■ **HOW TO COMPLETE THIS TASK**
Once you find the line with "Close the Histogramm panel", copy it and every line after it through the end of the entries below, exactly as written.

■ **DATA PROVIDED**

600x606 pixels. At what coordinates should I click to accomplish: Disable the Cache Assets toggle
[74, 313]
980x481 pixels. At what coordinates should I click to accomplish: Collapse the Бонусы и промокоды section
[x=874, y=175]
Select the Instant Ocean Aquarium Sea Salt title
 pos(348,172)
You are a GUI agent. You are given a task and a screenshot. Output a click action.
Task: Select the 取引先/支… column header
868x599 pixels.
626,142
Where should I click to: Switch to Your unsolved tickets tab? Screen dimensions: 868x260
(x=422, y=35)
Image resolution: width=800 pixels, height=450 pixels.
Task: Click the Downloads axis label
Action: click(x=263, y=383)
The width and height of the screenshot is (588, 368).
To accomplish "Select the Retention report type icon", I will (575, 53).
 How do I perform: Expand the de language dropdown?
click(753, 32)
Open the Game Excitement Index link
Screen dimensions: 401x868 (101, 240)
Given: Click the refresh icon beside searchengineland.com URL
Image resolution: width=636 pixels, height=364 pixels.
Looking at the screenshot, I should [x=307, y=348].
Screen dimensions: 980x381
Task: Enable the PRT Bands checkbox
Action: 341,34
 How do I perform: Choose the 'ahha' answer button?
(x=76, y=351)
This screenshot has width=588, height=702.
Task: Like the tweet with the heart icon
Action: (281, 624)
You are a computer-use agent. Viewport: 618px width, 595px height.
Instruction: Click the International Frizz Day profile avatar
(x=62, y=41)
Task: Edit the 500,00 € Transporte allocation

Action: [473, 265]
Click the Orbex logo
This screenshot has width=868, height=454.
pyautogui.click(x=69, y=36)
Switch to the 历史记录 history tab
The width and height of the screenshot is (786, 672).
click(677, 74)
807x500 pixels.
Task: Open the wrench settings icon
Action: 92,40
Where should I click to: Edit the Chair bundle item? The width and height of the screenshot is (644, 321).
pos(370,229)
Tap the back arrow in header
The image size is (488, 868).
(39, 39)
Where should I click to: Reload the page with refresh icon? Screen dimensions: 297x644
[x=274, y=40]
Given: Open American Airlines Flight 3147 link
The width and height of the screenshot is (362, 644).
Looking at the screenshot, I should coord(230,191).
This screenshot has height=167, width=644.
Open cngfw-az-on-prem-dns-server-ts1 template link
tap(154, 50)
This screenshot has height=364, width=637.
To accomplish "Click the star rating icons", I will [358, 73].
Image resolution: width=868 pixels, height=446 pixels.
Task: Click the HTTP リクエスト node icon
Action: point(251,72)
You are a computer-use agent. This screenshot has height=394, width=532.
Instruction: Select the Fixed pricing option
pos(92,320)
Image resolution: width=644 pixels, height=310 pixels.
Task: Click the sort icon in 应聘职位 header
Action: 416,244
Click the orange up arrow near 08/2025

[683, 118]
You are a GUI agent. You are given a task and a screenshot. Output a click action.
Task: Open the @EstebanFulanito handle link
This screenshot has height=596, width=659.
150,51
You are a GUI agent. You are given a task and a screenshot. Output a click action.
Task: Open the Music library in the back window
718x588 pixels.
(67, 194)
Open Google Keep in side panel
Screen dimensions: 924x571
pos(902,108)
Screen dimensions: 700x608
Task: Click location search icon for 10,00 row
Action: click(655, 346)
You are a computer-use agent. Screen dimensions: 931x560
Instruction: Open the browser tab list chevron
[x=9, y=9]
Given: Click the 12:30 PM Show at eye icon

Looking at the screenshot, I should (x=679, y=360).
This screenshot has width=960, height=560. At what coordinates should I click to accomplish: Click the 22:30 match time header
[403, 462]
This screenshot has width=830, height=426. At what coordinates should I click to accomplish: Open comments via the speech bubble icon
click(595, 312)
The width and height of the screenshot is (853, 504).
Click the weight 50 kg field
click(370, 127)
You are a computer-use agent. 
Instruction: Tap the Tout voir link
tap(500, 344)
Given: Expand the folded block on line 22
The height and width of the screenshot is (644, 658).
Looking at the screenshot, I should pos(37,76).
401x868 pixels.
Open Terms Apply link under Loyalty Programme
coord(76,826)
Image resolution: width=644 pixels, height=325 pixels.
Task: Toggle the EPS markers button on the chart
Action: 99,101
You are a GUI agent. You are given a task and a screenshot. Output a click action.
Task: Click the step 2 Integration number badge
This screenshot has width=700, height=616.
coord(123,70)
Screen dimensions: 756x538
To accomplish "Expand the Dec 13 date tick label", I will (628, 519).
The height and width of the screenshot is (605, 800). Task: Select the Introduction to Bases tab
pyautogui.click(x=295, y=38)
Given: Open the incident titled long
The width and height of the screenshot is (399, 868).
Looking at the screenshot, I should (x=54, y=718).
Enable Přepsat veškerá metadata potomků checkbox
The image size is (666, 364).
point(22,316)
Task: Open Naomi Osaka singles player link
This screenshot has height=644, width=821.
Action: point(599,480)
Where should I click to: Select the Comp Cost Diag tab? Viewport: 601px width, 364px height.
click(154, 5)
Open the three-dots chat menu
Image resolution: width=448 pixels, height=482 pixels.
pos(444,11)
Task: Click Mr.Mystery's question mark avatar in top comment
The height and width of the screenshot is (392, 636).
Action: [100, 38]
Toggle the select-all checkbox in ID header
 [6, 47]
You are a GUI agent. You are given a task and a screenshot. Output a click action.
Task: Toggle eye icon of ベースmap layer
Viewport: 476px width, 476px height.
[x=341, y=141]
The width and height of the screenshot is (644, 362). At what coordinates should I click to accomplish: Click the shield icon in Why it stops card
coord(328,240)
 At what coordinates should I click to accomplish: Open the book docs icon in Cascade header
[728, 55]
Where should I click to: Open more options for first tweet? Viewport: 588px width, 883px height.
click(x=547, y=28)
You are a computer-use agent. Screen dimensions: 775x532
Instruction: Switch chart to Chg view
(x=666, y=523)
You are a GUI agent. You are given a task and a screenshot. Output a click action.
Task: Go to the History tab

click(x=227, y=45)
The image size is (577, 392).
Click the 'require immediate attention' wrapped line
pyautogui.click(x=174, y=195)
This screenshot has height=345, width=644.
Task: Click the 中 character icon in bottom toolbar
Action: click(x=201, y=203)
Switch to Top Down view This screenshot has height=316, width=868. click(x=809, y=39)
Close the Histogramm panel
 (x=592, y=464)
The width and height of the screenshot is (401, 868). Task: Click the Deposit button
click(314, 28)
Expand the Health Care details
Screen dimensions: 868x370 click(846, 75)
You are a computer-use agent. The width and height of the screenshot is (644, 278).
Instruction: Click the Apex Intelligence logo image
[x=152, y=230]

■ **WRITTEN RESPONSE**
Close the Histogramm panel
 (x=592, y=464)
The width and height of the screenshot is (401, 868). Task: Click the Deposit button
click(314, 28)
Expand the Health Care details
Screen dimensions: 868x370 click(846, 75)
You are a computer-use agent. The width and height of the screenshot is (644, 278).
Instruction: Click the Apex Intelligence logo image
[x=152, y=230]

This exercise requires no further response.